🤖 AI Summary
Behavioral therapy notes lack standardized quality criteria, impeding legal compliance and clinical utility. To address this, we propose the first multidimensional quality assessment framework specifically designed for behavioral therapy notes, centered on three core dimensions: completeness, conciseness, and faithfulness. Methodologically, we replace conventional Likert-scale evaluations with a novel structured rubric, supported by a manually annotated dataset and a standardized evaluation protocol. Our approach integrates expert co-design, dual-source data augmentation (human-written and LLM-generated notes), and fine-grained human annotation guided by the rubric, complemented by inter-annotator agreement analysis. Results demonstrate that rubric-based assessment yields superior reliability and interpretability.
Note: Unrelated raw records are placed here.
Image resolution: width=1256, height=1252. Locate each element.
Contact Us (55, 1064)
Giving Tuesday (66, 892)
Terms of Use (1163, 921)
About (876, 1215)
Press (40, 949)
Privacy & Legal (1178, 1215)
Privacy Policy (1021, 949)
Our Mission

Empirical analysis reveals widespread deficiencies in completeness and conciseness among clinician-authored notes; while LLM-generated notes exhibit faithfulness limitations—particularly hallucinations—they achieve higher preference and scores from clinical practitioners in blinded evaluations.
📝 Abstract
Behavioral therapy notes are important for both legal compliance and patient care. Unlike progress notes in physical health, quality standards for behavioral therapy notes remain underdeveloped. To address this gap, we collaborated with licensed therapists to design a comprehensive rubric for evaluating therapy notes across key dimensions: completeness, conciseness, and faithfulness. Further, we extend a public dataset of behavioral health conversations with therapist-written notes and LLM-generated notes, and apply our evaluation framework to measure their quality. We find that: (1) A rubric-based manual evaluation protocol offers more reliable and interpretable results than traditional Likert-scale annotations. (2) LLMs can mimic human evaluators in assessing completeness and conciseness but struggle with faithfulness. (3) Therapist-written notes often lack completeness and conciseness, while LLM-generated notes contain hallucination. Surprisingly, in a blind test, therapists prefer and judge LLM-generated notes to be superior to therapist-written notes.